Arnold renderer now available for Cinema 4D

The new bridge makes the popular renderer available inside the C4D interface.

Solid Angle has released connector software that allows its popular Arnold ray tracing renderer work inside 3D modeling and animation software Maxon Cinema 4D (C4DtoA).

The Arnold renderer was used in making Birdman, winner of the 2015 Academy Award for Best Picture. (Source: Rodeo FX)
The Arnold renderer was used in making Birdman, winner of the 2015 Academy Award for Best Picture. (Source: Rodeo FX)

Arnold is an advanced Monte Carlo ray tracing renderer purpose-built for feature-length animation and visual effects. Originally co-developed with Sony Pictures Imageworks and now their main renderer, Arnold is used at over 300 studios worldwide including ILM, Framestore, MPC, The Mill and Digic Pictures.

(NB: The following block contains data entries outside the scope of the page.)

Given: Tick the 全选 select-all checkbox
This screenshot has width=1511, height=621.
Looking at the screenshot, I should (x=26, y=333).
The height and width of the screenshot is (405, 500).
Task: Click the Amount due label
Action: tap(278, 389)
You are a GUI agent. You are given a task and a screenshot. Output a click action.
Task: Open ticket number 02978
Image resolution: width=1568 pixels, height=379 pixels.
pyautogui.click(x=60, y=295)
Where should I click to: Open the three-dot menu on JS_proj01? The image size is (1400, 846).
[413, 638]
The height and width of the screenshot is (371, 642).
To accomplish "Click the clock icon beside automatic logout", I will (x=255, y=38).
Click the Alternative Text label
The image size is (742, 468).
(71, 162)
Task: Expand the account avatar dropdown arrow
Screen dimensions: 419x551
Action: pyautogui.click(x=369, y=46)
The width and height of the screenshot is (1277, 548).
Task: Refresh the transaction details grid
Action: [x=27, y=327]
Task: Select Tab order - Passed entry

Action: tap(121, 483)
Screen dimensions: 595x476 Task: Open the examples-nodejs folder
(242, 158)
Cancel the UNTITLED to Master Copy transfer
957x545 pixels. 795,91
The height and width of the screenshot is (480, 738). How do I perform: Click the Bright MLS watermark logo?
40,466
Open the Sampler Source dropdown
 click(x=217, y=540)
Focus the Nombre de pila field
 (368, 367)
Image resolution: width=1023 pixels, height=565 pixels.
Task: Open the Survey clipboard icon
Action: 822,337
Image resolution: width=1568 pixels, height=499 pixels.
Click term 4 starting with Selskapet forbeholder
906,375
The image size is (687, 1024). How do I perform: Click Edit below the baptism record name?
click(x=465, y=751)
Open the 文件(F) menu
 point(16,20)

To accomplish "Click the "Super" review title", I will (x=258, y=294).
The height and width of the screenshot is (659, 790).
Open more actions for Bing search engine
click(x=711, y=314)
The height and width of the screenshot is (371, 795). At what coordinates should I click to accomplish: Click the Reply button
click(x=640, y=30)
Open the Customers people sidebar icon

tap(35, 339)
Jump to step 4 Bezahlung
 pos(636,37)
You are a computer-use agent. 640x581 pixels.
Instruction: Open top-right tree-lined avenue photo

Recent films using Arnold include Monster House and Cloudy with a Chance of Meatballs to Pacific Rim, Birdman, and Gravity. It is available as a standalone renderer on Linux, Windows and Mac OS X, with plug-ins for Autodesk Maya and Softimage, Side Effects Software Houdini, and The Foundry Katana in addition to the new Cinema 4D plug-in.

Solid Angle says this new plug-in goes beyond their previous efforts on other platforms. Interactive results are seen in virtually all Cinema 4D components, including creating, moving, and deforming objects, as well as adjusting lights, materials, and volumes. The plug-in supports most Cinema 4D features such as instances, cloners, deformers, generators, MoGraph geometry, hair, and Thinking Particles.

The Arnold renderer running in Maxon Cinema 4D: (Image courtesy of Daniel Hennies)
The Arnold renderer running in Maxon Cinema 4D: (Image courtesy of Daniel Hennies)

Solid Angle says C4DtoA is the only render plug-in that supports both animation and single-frame distributed rendering in Team Render, allowing the use of all computers in a local network to speed-up Arnold rendering. Another unique feature in C4DtoA is a node-based material editor for assembling arbitrarily complex shader networks, following Arnold’s node-based approach.

C4DtoA is available free to all registered Arnold users; a separately purchased copy of Maxon Cinema 4D is required.